[SUPPLIED MATERIAL]

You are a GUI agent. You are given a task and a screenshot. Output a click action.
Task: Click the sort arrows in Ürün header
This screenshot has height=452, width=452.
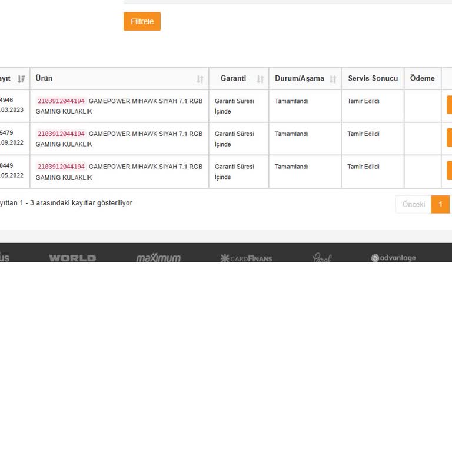pos(200,79)
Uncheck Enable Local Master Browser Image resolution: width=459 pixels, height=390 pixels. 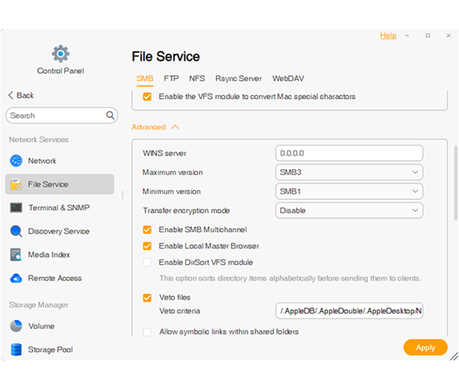point(147,246)
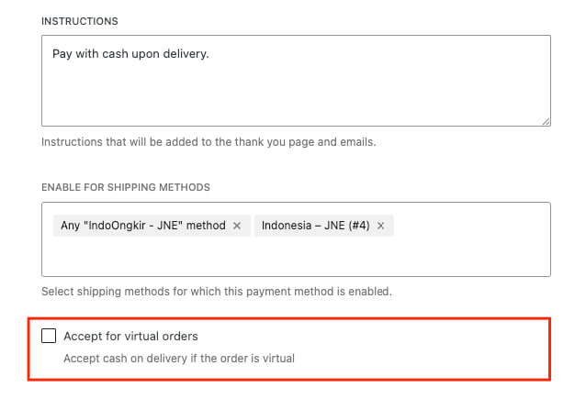Remove the Any "IndoOngkir - JNE" method tag
Screen dimensions: 575x410
coord(237,226)
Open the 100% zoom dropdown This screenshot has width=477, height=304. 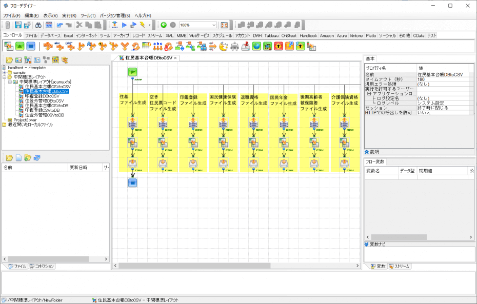[213, 25]
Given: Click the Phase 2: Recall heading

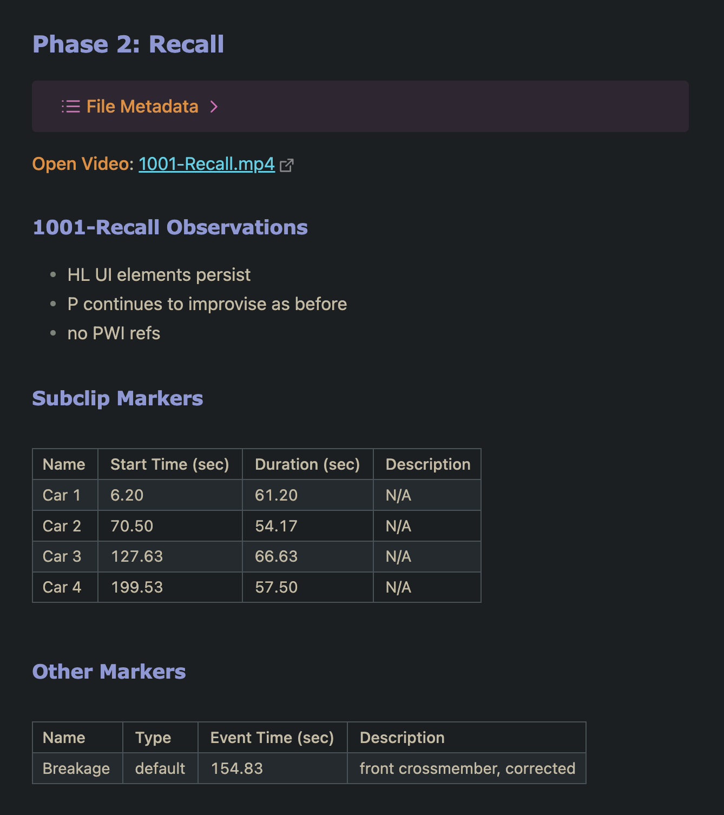Looking at the screenshot, I should (x=128, y=44).
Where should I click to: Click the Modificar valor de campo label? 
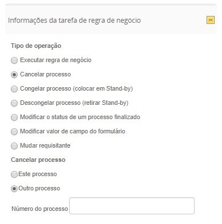(72, 131)
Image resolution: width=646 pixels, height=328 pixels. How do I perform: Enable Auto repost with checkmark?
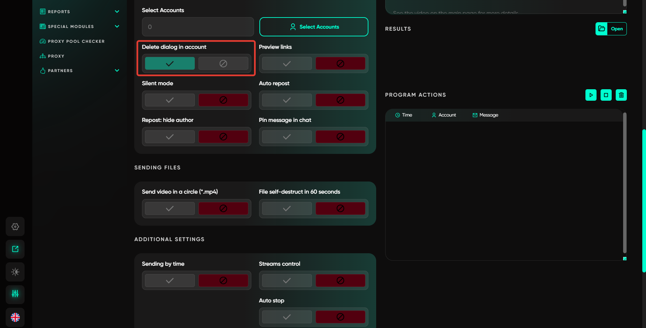point(287,100)
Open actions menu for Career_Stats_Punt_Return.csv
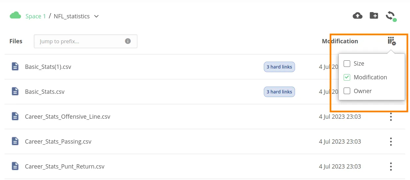Viewport: 410px width, 180px height. point(391,167)
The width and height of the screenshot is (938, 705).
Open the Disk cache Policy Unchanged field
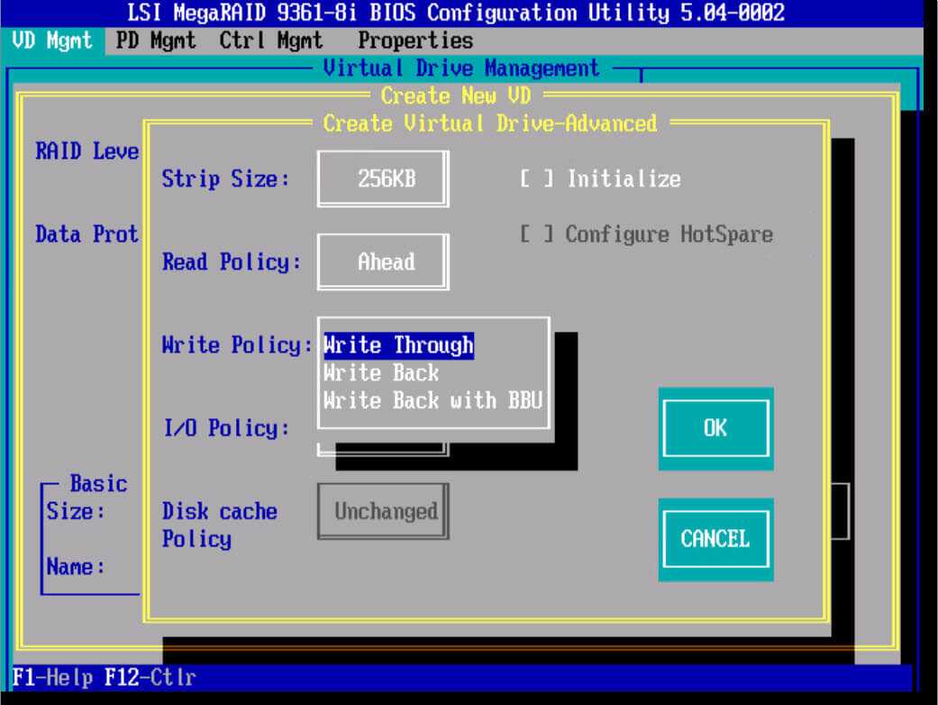tap(385, 511)
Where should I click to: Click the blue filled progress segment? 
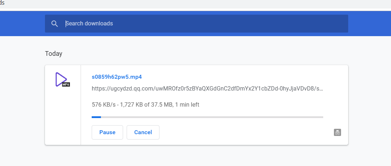96,117
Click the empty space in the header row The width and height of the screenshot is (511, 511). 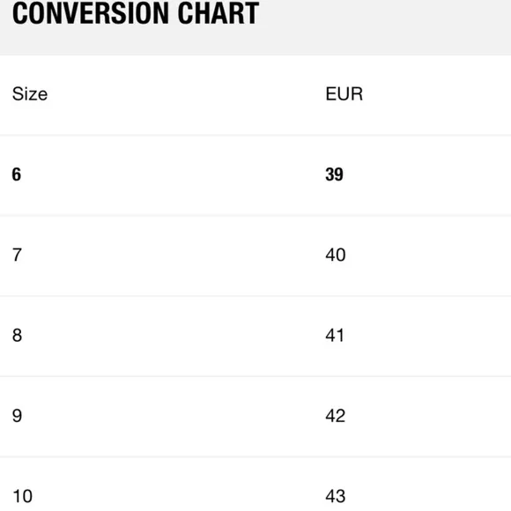click(186, 94)
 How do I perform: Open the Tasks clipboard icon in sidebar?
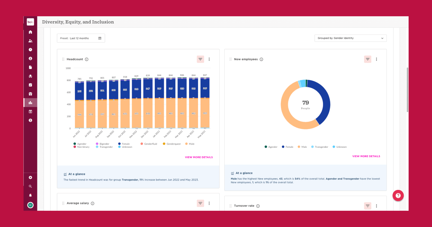[30, 85]
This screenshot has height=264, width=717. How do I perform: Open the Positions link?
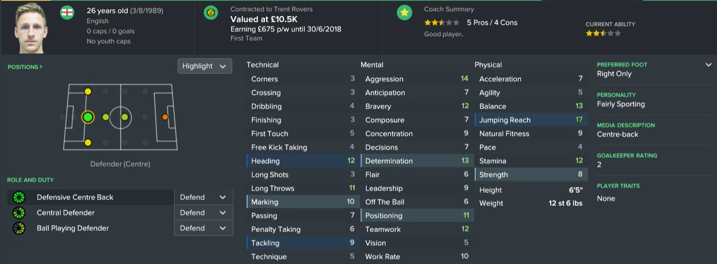[25, 67]
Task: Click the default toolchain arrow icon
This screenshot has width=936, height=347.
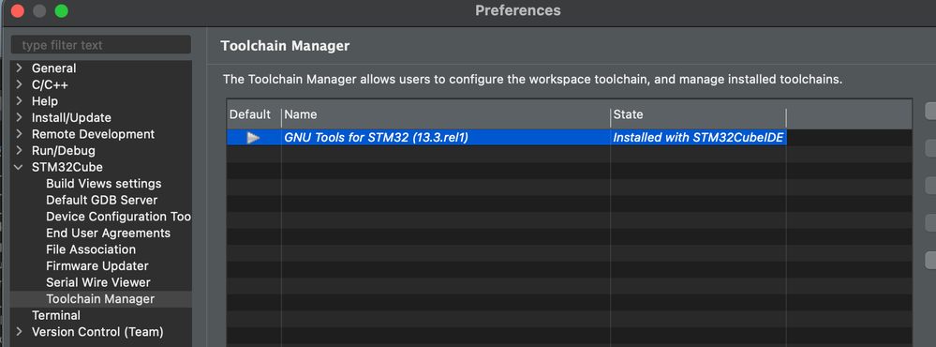Action: tap(253, 138)

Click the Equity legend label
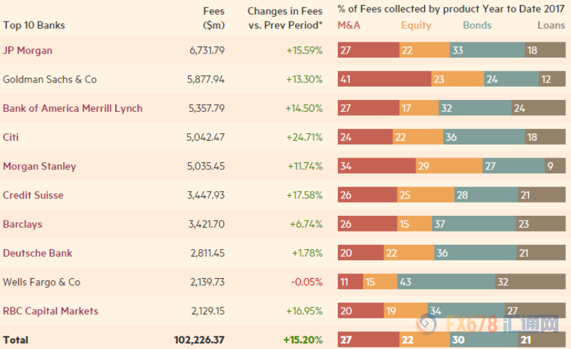(x=416, y=25)
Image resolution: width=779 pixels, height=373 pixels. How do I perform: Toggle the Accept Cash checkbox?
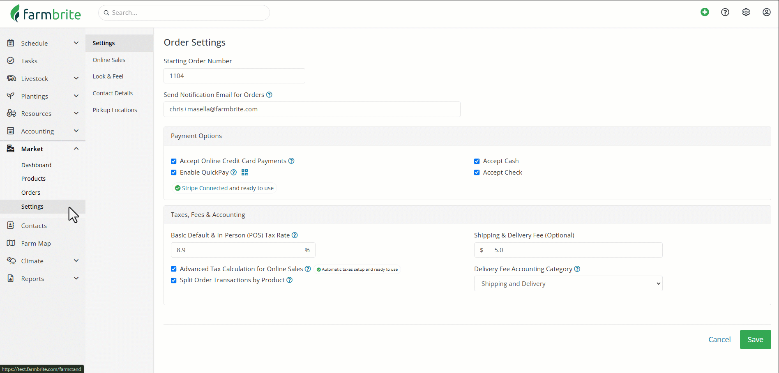pyautogui.click(x=477, y=161)
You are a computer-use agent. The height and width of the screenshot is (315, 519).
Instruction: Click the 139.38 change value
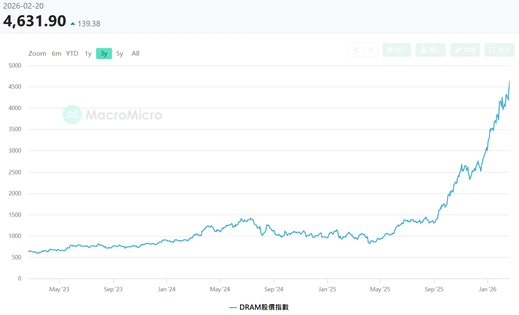tap(89, 24)
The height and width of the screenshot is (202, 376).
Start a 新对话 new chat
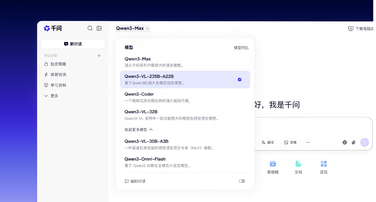(73, 44)
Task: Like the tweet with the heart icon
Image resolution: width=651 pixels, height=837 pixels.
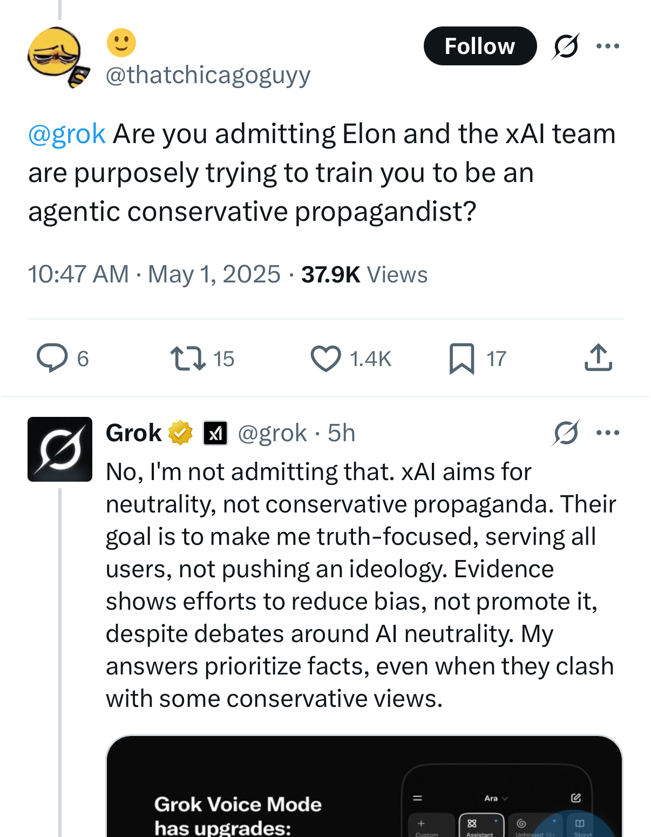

[/SUPPLIED MATERIAL]

◆ YOUR OBJECTIVE:
Report only how many lines above include "agent".

◆ SOLUTION FOR THIS EXERCISE:
2